Studies suggest that people who experienced a clinically isolated syndrome have a less than 50% risk of developing MS within five years of experiencing the initial symptoms (7).

There is no single examination that can determine whether a person who experiences a clinically isolated syndrome will or will not go to develop MS. However, researchers have tried to identify factors that might influence the possibility of developing MS and help differentiate between people who have a higher and lower risk to develop MS. Though these classifications do not establish absolute risk of developing MS, they may help to guide people in making decisions about further testing or treatment (1,7).

Figure 1: Progression of the disease for CIS and MS types.

Source https://sbvimprover.com

Factors that influence the likelihood of developing MS:

1. Type of clinically isolated syndrome

Many studies have shown that different types of clinically isolated syndrome (i.e. transverse myelitis, optic neuritis, brainstem syndrome) in relation to the risk of developing MS. These studies suggest that optic neuritis is associated with a lower risk of developing MS and better long-term outcome than other types of clinically isolated syndromes (7).

2. Symptoms experienced during a clinically isolated syndrome

Isolated sensory symptoms, which include tingling, numbness, or visual impairment are thought to be associated with a lower risk of developing MS compared to the presence of symptoms of motor system involvement , which are associated with a higher risk .(1)

3. MRI markers

A brain MRI scan at the time of the clinical episode of CIS is thought to be the most useful predictive tool.
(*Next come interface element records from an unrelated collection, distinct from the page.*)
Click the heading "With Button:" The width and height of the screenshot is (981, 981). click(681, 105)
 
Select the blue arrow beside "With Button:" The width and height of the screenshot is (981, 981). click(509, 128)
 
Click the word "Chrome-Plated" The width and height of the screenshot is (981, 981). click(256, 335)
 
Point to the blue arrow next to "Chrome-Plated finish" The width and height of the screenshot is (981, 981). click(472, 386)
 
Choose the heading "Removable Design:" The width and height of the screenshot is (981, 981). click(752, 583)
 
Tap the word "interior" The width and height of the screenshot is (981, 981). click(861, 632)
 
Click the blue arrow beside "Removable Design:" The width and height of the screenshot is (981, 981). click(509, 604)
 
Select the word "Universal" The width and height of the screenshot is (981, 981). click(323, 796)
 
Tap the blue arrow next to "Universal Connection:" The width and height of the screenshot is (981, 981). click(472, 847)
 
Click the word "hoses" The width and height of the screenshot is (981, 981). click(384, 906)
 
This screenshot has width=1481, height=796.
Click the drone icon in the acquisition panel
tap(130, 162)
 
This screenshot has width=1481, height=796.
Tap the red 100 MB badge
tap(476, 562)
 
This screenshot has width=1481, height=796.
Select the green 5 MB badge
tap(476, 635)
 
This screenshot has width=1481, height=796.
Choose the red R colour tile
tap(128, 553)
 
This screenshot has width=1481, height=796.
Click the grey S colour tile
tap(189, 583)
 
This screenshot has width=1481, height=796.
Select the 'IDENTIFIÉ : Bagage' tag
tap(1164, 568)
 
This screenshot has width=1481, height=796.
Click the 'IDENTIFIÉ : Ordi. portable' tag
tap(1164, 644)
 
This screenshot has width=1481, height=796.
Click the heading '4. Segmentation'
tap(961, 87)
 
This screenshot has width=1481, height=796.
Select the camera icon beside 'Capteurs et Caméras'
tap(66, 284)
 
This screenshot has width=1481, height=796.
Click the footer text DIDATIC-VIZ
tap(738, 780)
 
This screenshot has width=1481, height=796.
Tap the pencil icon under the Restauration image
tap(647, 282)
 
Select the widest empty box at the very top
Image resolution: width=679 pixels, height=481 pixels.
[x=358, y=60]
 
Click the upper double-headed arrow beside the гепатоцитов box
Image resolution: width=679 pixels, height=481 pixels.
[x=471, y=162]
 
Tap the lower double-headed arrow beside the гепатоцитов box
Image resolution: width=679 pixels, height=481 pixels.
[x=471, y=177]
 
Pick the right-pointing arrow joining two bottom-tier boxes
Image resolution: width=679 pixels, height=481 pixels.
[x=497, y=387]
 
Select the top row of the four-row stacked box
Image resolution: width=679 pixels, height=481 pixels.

A normal MRI scan showing no lesions is associated with a lower risk of developing MS. In the other hand, a brain scan that shows a high number or volume of lesions is associated with a higher risk of developing MS (1,7).

4. Laboratory markers

A test that is used to confirm or rule out a diagnosis of MS is a lumbar puncture. A lumbar puncture involves removing and analyzing a sample of cerebrospinal fluid (CSF), specific markers in the cerebrospinal fluid have the ability to indicate MS activity.

Studies have investigated whether analysis of CSF can help predict the possibility of developing MS after a clinically isolated syndrome. One of these studies was based on the data of 40 patients who presented with a clinically isolated syndrome and have been examined with MRI scanning and CSF analyzing within the following two months. Of the 15 patients who developed MS, 14 had abnormalities on MRI and 13 tested positive for markers of disease activity in their CSF. The risk of developing MS was significantly higher in patients who tested positive in CSF analysis and had abnormalities on their first MRI scan compared to patients who were negative for both or one of the tests (7,8).

However, because it is less useful as a predictive tool than MRI, a lumbar puncture is not routinely recommended in cases of CIS as described in Table (1).

High risk

Low risk

Motor system symptoms

Isolated sensory symptoms

High number and volume of brain lesion on MRI

Normal brain MRI

Table (1): Symptoms in high risk and low risk to develop MS

In conclusion motor system symptoms and high number and volume of lesion on brain MRI are indicative of high risk of developing MS, in the other hand isolated sensory symptoms and normal brain MRI are most probably with low risk of developing MS (7).